Saturday, August 08, 2009

A name on a tag, a memory in my mind

The old saw “memory plays tricks on you” isn’t quite accurate when it comes to high school reunions. Memory just tries its best to please you.

Last night Cecile and I attend the first of two soirĂ©es for the 40th reunion of the 1969 Shasta High School class. Viewed with the detachment of a documentary filmmaker, it probably was hilarious. A couple hundred graying (and/or balding and paunchy) grandparents wandered around the spacious hall glancing only briefly at the faces of their classmates. Our eyes were most often fixed on the paper nametags stuck to the dresses and casual-chic shirts we hoped would show we still had “it.”

Not that I viewed it with that detachment. I, too, was reveling in the pleasant warmth of selective memory.

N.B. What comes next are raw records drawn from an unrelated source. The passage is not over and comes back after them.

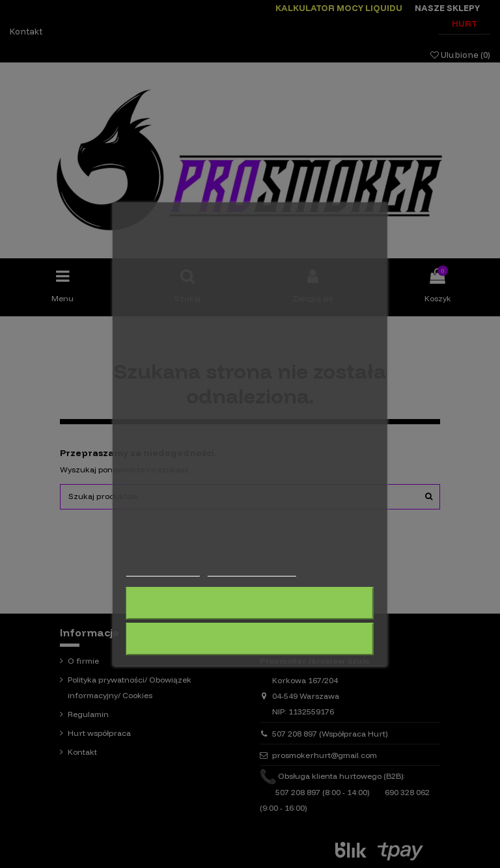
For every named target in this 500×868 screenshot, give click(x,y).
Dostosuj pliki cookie (251, 570)
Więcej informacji (163, 570)
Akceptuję (250, 639)
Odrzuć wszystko (249, 603)
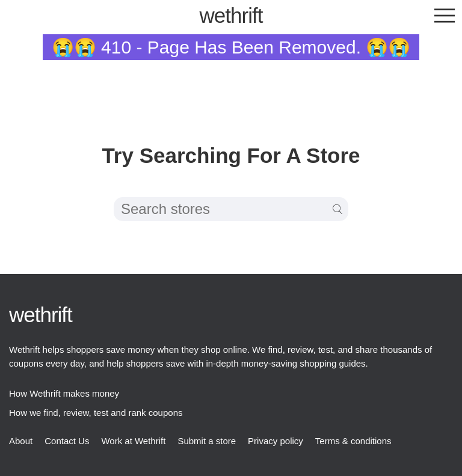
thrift (231, 15)
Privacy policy (276, 441)
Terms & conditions (353, 441)
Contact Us (67, 441)
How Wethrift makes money (64, 393)
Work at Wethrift (133, 441)
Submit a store (206, 441)
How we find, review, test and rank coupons (96, 412)
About (20, 441)
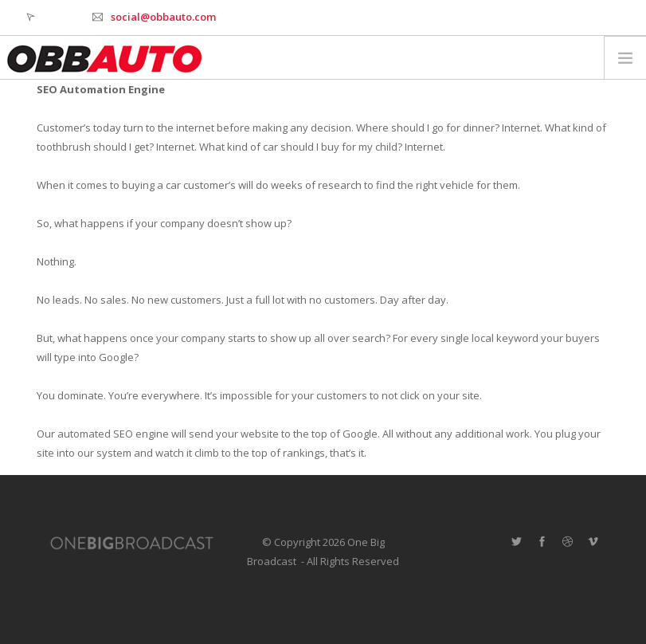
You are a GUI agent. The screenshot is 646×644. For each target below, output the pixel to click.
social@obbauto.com (163, 17)
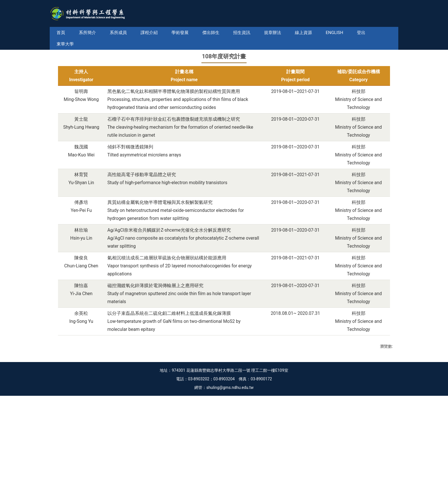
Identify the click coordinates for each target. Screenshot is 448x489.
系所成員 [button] (127, 33)
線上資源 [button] (312, 33)
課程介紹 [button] (158, 33)
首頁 (69, 33)
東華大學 (374, 33)
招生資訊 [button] (250, 33)
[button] (59, 91)
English (343, 33)
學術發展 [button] (189, 33)
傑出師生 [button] (219, 33)
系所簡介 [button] (96, 33)
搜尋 (393, 23)
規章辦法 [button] (281, 33)
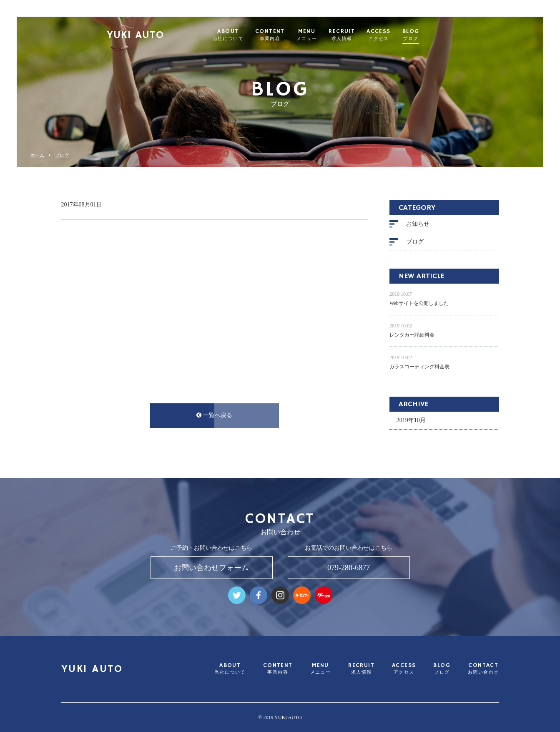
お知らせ (418, 224)
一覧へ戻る (214, 415)
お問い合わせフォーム (211, 568)
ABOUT (244, 35)
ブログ (62, 155)
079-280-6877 (349, 568)
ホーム (37, 155)
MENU (323, 35)
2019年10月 (411, 420)
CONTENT (286, 35)
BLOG (427, 35)
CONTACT (483, 669)
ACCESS (394, 35)
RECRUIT (358, 35)
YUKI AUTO (152, 35)
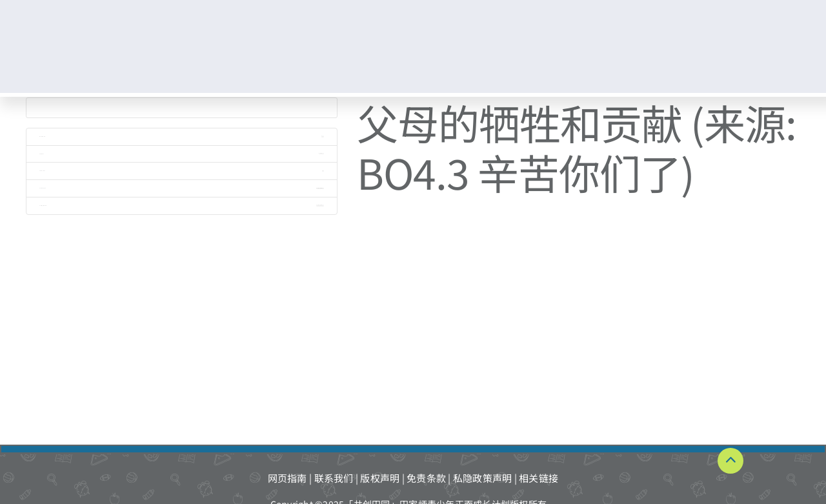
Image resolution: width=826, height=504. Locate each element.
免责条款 (426, 478)
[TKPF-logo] (96, 40)
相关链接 (538, 478)
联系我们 (334, 478)
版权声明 (379, 478)
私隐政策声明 (483, 478)
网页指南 (287, 478)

The Class of ’69 will never be the subject of one of those inspiring movies about little guys changing the world. When I ran into Principal Duggan years after graduation, he said our class was more like a bad dream.

But give us a break, Mr. Duggan. Between Vietnam and the barely-cold war, “future” seemed an ethereal term. Unfathomable authority was not limited to the Pentagon. Here in Northern California, girls were sent home for wearing pants, but could wear mini-skirts even shorter than today’s fashions. And Duncan’s puzzling new school motto, “Only the best is worth trying for” seemed to license the cynics of ’69 to ignore the expectations of our elders.

We didn’t need one of Mr. Longnecker’s history-class analyses to understand the significance of Woodstock that summer. We let other classes step up the challenge. We were simply challenging.

But 40 years later, those cynics are wrapping up careers as teachers, carpenters, nurses and cops. Pretty traditional after all, but for those wonderful nametags. One glance at a nametag and that gray-haired lady was the svelte girl who distracted me in English. Another tag put a mop of my buddy’s hair on the shiny-bald head asking me where I was living now.

A few drinks and a few hundred nametags changed a room full of respectable oldsters into a mob of wise-assed (high school) seniors who thumbed their noses at the world.
At least that’s the way I remember it.